Managing Large Data
Scan to Mesh Local can convert large point clouds into meshes using tiling process to ensure that a mesh is never created that is too large to open. The position of these tiles does not take into account the source point cloud, however. As a result, they can end up with extents that span logical areas of the data (such as containing mesh from multiple floors of a building).
The suggested workflows when working with large data is to leverage the tools available in the point cloud to split the data up prior to meshing. This helps to ensure that the default mesh tiles are positioned so the onward workflow can be more efficient.
Limit Box
Use the limit box to mesh a specific area of a model. For example, limit to one floor of a building or a particular object. Adjust the box to desired size and click Save. Only the visible points will be meshed.
Classification Tools
If the cloud data is not classified by some other method, then the manual classification feature can split the point cloud into logical sections.

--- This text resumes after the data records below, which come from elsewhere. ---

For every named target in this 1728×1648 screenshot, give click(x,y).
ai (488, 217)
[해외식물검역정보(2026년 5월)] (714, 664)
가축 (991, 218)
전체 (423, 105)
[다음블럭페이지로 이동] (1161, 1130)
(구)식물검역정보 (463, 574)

Once sections are created, enable the visibility for only one of them. Click Save and start scan to mesh.
Scan Locations
Some datasets may be easy to split up by structured scan locations. Group scan locations into logical sections within the Project Navigator.
This workflow only works if the locations of the scans can be obviously grouped. Overlapping meshes may occur if scans from different scan groups overlap.
Once scan location groups are created, enable the visibility for only one of them. Click Save and start scan to mesh.
Regions
Use the point cloud selection tools to select and group sets of points into logical regions.
Once scan region groups are created, enable the visibility for only one of them. Click Save and start scan to mesh.